Competing Headlines of the Day -100 (London Times): 1) “Suffragist Arsenal Raided” (well, the arsenal mostly consisted of some stones, wrapped in tissue paper, presumably for throwing through windows, and some hammers). 2) and, on the same page, “Bayonets Seized in Dublin” (intended for the National Volunteers; somehow the cops can find those but never can manage to intercept guns smuggled in by the Ulster Loyalists).
The five suffragists found with the “arsenal” in a West End flat will be tried as “loose, idle, and disorderly persons” who have committed or are about to commit a crime.
Flora “General” Drummond of the Women’s Social and Political Union is released from prison in an ambulance on the grounds that further imprisonment would endanger her life. Three hours later she’s arrested protesting outside Home Secretary Reginald McKenna’s house.
“General” Coxey’s army of the unemployed finally arrives in Washington. All nine of them.
The Constitutionalists will send a delegate to the Niagara Falls conference after all, but to observe and present the rebels’ views, not to negotiate with the Huertaist and American delegates.
Authorities in Ukraine drop ritual murder charges against a Jew after deciding a killing in Fastiv in December was just a plain old murder.

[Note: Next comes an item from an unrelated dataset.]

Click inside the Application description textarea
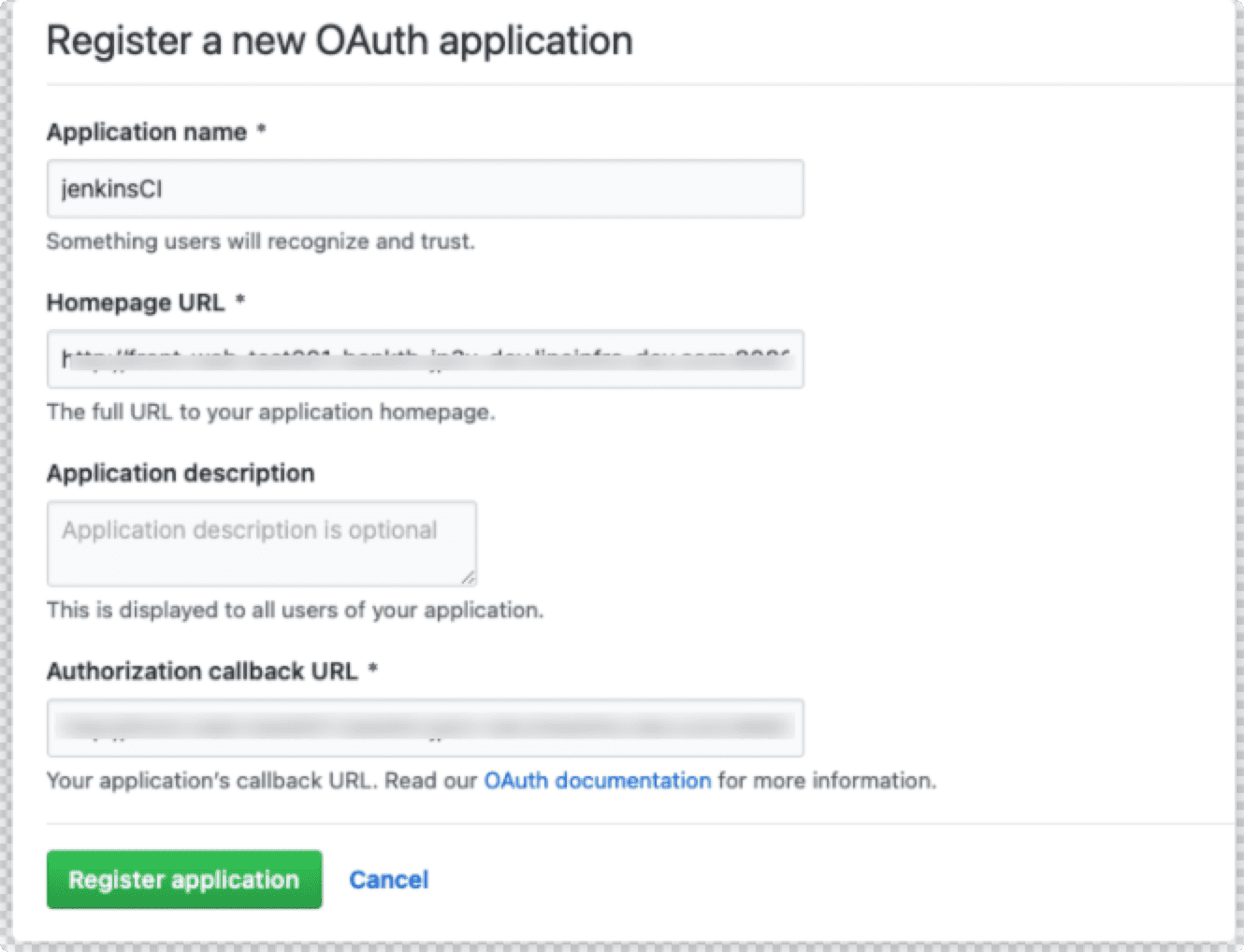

Sen. William O’Connell Bradley (R-Kentucky) dies. He was also a governor of the state in the ‘90s, but his obit in the LAT contains the saddest words which may be said about any politician: “Was once mentioned for vice-presidency.” Just last week he announced that he wasn’t running for re-election because of declining health – then he ran to catch a streetcar and fell down, sustaining injuries from which he died 9 days later.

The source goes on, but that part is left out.